5. Publication of fudged accounts for many years led to substantial increase in stock price of

the company and promoters sold some of their shares at these high prices. Thus, cheating

the innocent investors.

6. A web of more than 350 companies of the group was used to divert funds from Satyam.

7. Raju told the investigators that by selling Maytas Infrastructure and Maytas Properties to

Satyam for an estimated 7800 crores, he tried to replace fictitious assets with real ones. But

the proposal fell through and Raju resigned.

Major Governance Issues

Few months before the Satyam Scam broke out, the World Council for Corporate Governance chose

Satyam for prestigious "Golden Peacock Award for Excellence in Corporate Governance". It is

certainly a strange paradox. After the scam broke out multiple flaws in corporate governance came

to light. Some of these are:

1. BOD failed in its fiduciary duty: Satyam's BOD never questioned Raju on murky group

investments. Though there were six non-executive directors on the BOD, they failed to check

Raju's misdeeds.

2. Dubious role of auditors: The auditors were paid very high audit fee as compared to other

auditors by the companies in the same industry? They skipped basic audit procedures like

confirming bank balances independently, proper vouching of invoices and even debtors'

contraptions were not obtained. PWC failed in their duty as an auditor

3. Concentration of power in the hands of Chairman: Raju was responsible for maintaining

complete details of Satyam's accounts and minutes of Board's meeting since 2002. He

himself handed over the bank statements to accountants and auditors. Concentration of

power in Chairman's handled to revenues, operating profits, interest, liabilities and cash

balances being grossly inflated to show company in good health.

4. Unethical conduct: The promoters incorporated more than 350 companies. There were

several transactions in the form of inter-corporate loans and investments within group

companies. They connived with some top executives and auditors to misrepresent facts and

present manipulated accounts to shareholders, BOD, stock exchanges, investors, bankers

and other stakeholders. Raju and other promoters got involved in insider trading.

Investigators also came across evidence of inclusion of fake employees, the actual number

of employees was found to be 40,000 against 53,000 claimed by SCSL. Raju had been alleged

withdrawing an amount of Rs 20 crores every month for paying salaries to these 13,000 non-

existent, fictitious employees.

Aftermath

1. In April 2009, 46% stake in Satyam was purchased by Tech Mahindra and both the

companies legally merged in June 2013,

2. The consequences were faced by wrongdoers and Indian Government acted proactively to

protect the interests of investors and reputation of IT companies.

3. In 2016, Raju and his associates were sentenced to seven years of imprisonment by the

court as they were found guilty of window dressing of accounts.

4. Price Waterhouse Coopers, auditors of SCSL were fined $ 6 million by the SEC, US for

professional misconduct.
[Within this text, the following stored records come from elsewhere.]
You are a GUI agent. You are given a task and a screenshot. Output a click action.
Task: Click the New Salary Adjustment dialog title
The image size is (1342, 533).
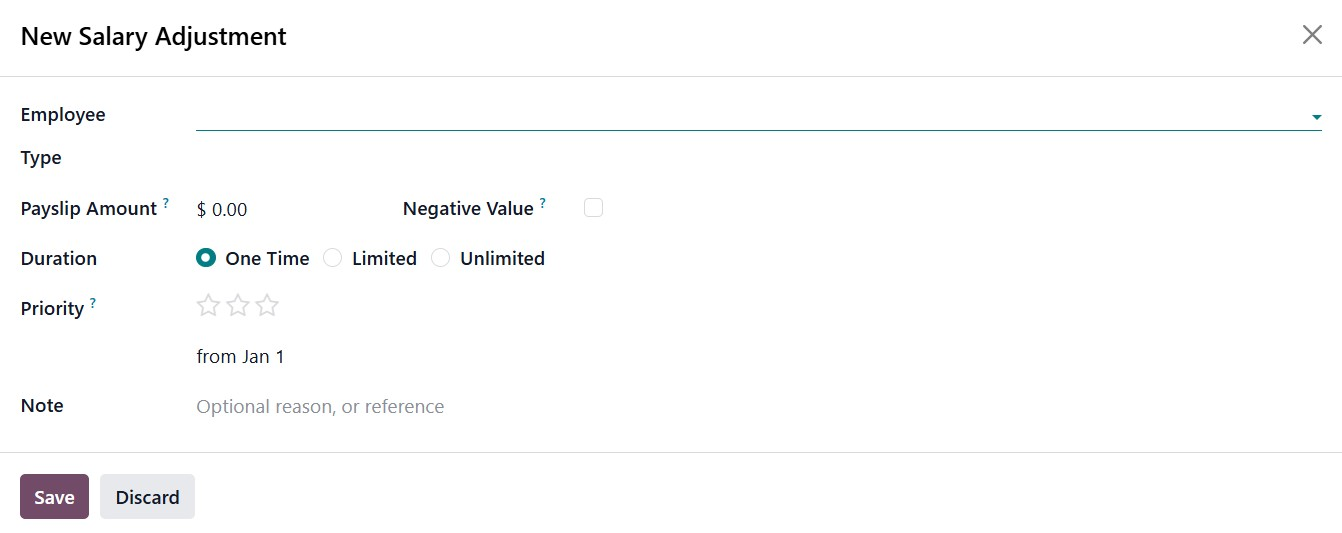(154, 37)
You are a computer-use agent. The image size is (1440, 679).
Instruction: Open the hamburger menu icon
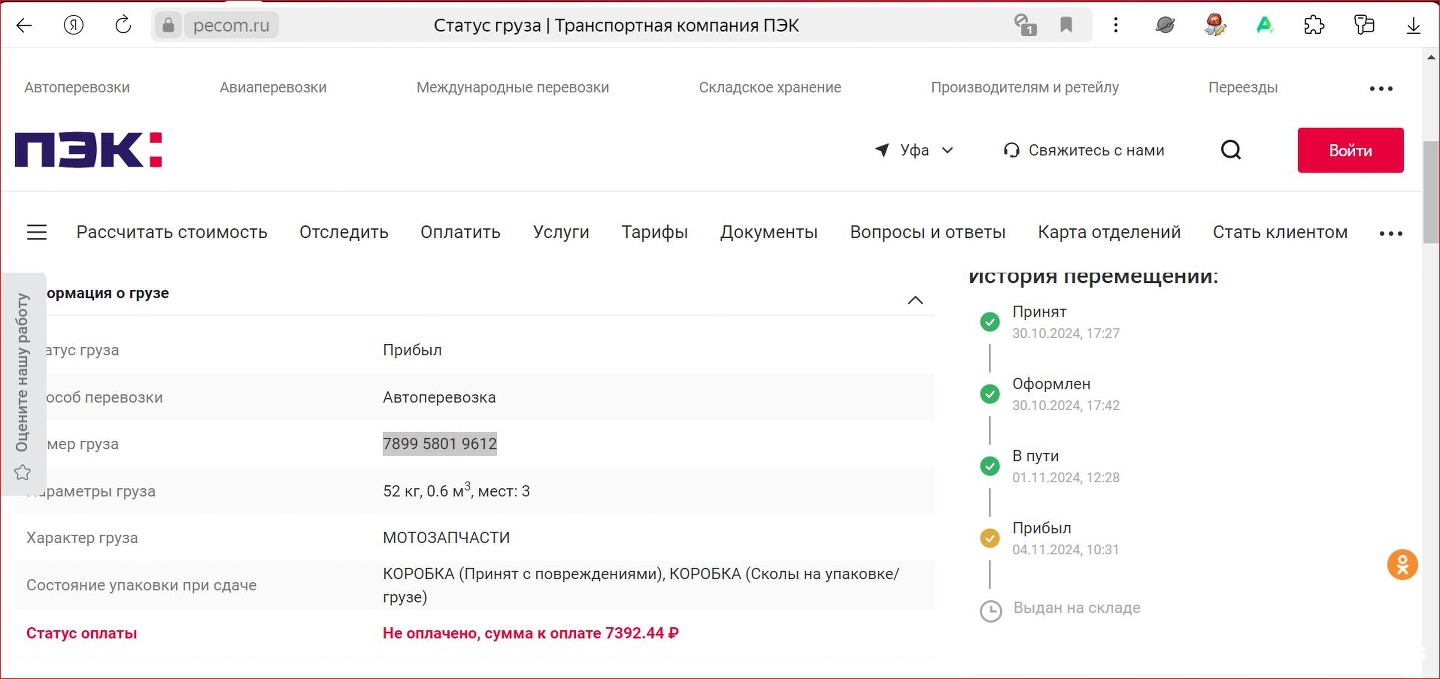[37, 232]
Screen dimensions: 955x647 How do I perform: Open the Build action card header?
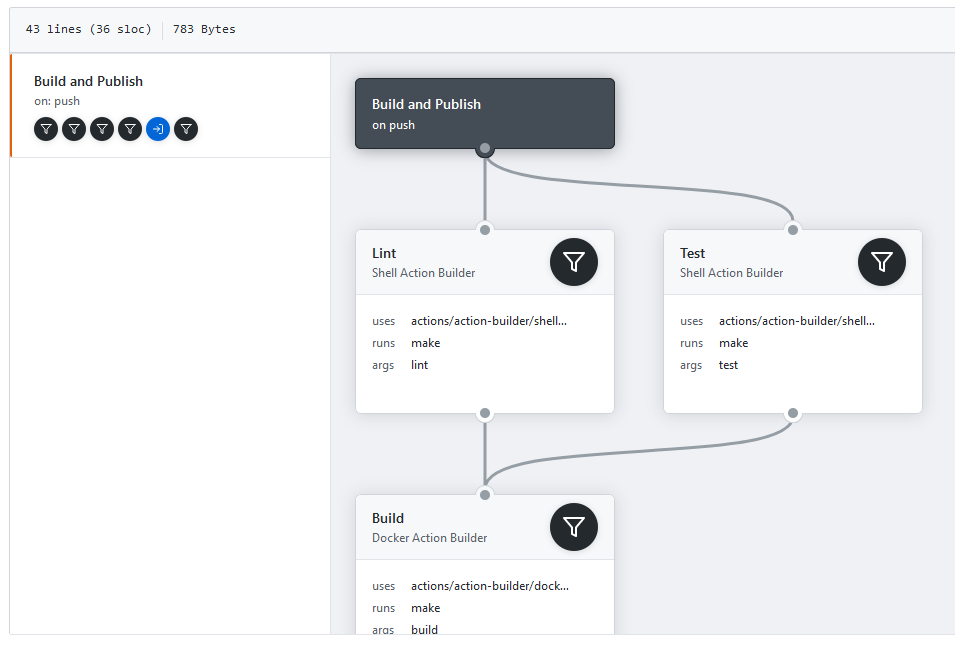pyautogui.click(x=485, y=528)
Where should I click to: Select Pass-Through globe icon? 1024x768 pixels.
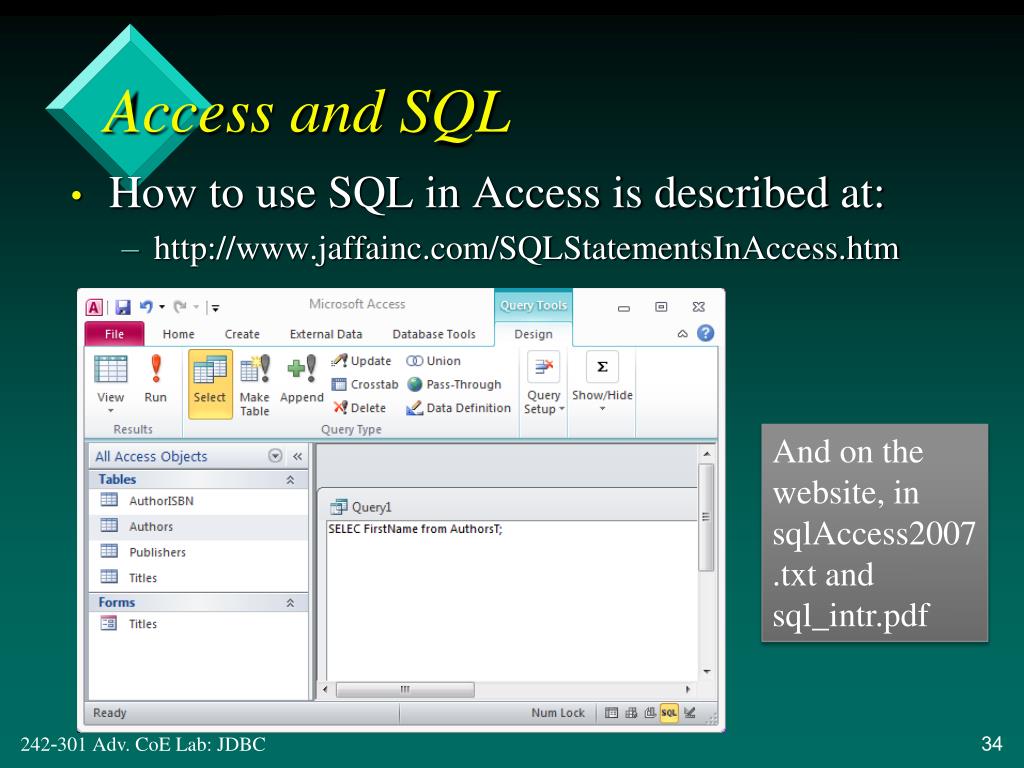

The Disciplinary Committee of ICAI found the four auditors of PWC,

who audited Satyam's accounts, guilty of gross negligence in discharge of their duties. They

have been debarred from practicing as Chartered Accountants.

5. The Indian Government and SEBI have taken a slew of measures to improve corporate

governance standards in India

COMMON GOVERNANCE PROBLEMS NOTICED IN CORPORATE

FAILURES

CRISIL has analysed the reasons of corporate failures. Its analysis has revealed that they are largely

attributable to shortcomings in corporate governance practices. The broad areas of failure are:

➢ Accounting frauds carried out in collusion with statutory auditors.

➢ Lack of independence of the board with board members having significant financial linkages

with the companies.

➢ Insider trading.

➢ Disproportionate compensation paid to executive board members and senior management.

➢ Fiduciary failure by the board to exercise care and diligence in approving proposals, even

though all the information was provided by the management.

➢ Weak internal control mechanisms and lack of supervision.

This governance issues are common to corporate failures whether in India or anywhere else in the

world. Regulations are evolving to address them.